Date: January, 2007
Type: mini-course
Speaker(s): Florian Koch

This mini-course covers the following six topics: 

1. Motivation: From Quantum Mechanics to Quantum Groups
The notion of 'quantization' commonly used in textbooks of quantum mechanics has to be specified in order to turn it into a defined mathematical operation. We discuss that on the trails of Weyl's phase space deformation, i.e. we introduce the Weyl-Moyal starproduct and the deformation of Poisson-manifolds.
Generalizing from this, we understand, why Hopf-algebras are the most genuine way to apply 'quantization'
to various other algebraic objects - and why this has direct physical applications.

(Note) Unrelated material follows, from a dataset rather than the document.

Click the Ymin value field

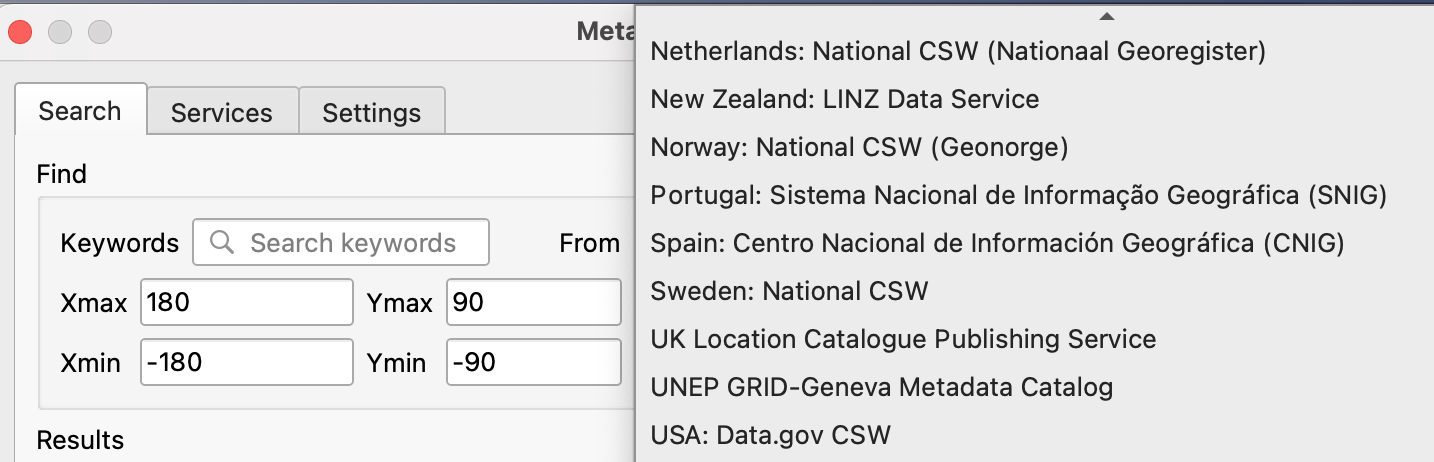534,362
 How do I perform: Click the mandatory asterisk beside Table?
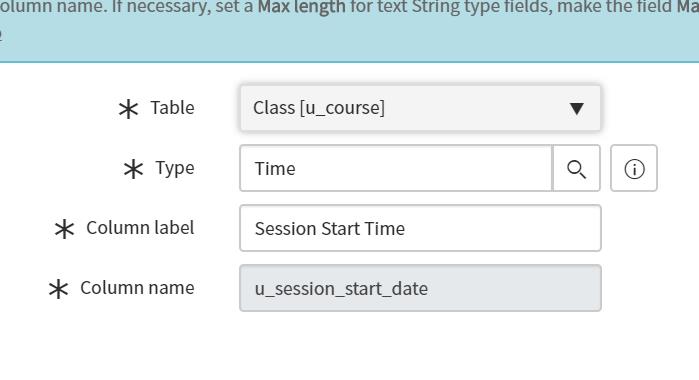click(128, 109)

2. Hopf-Algebras and their Representations
In order to consolidate the above motivation, we have to introduce Hopf-algebras on a mathematical footing. We define Hopf-algebras, discuss duality and especially we will have a closer look at the question why coproducts induce a multiplication on the dual algebra but not the other why around. With these preparations we close this unit by the discussion of representations and corepresentations - and how these are related for dual Hopf-algebras.

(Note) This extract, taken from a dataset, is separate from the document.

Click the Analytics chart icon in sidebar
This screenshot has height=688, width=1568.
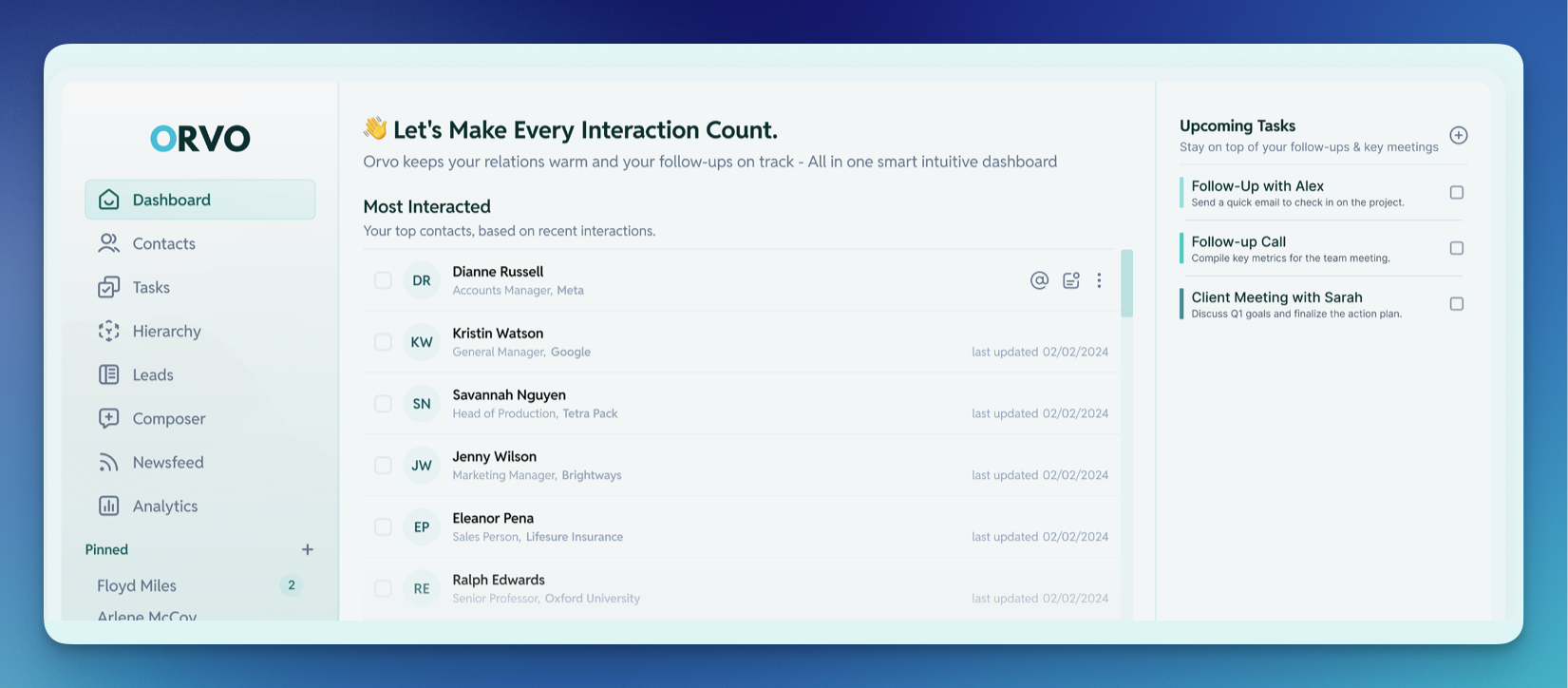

3. Universal Enveloping Algebras and dual Algebras of Functions
The two most relevant types of Hopf-algebras for applications in physics are discussed in this unit. Most central notion will be their duality and representation.

4. Quantization: quasitriangular Structures, dual R-matrices and twists
This is the central unit of the course - we quantize universal enveloping algebras and their duals. Central discussion is the fact that for the first type of Hopf-algebras the deformation of the coproduct is sufficient and for the second type it is the dual multiplication. This motivates the way quantization is performed in particular and how this gives rise for noncommutativity for the module and comodule spaces that are so interesting for physics. Currently most popular way to quantize universal enveloping algebras is the twisting according to Drinfeld. We discuss how and why this is such a good concept.

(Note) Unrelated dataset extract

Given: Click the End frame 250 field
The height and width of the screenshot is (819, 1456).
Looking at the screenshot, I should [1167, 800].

5. Quantum Groups in Physics
With the gained background we want to review known quantum groups that became relevant in physics. Especially q-Deformation, kappa-Poincare- and theta-Poincare-Algebras are discussed.

6. Cohomology
The notion of cohomology applied to Hopf-algebras is a generalized version of the Hochschild-cohomology.
We require this final discussion to classify quantizations of Hopf- algebras. In particular we will see that twists as well are quite suitable to discuss this issue.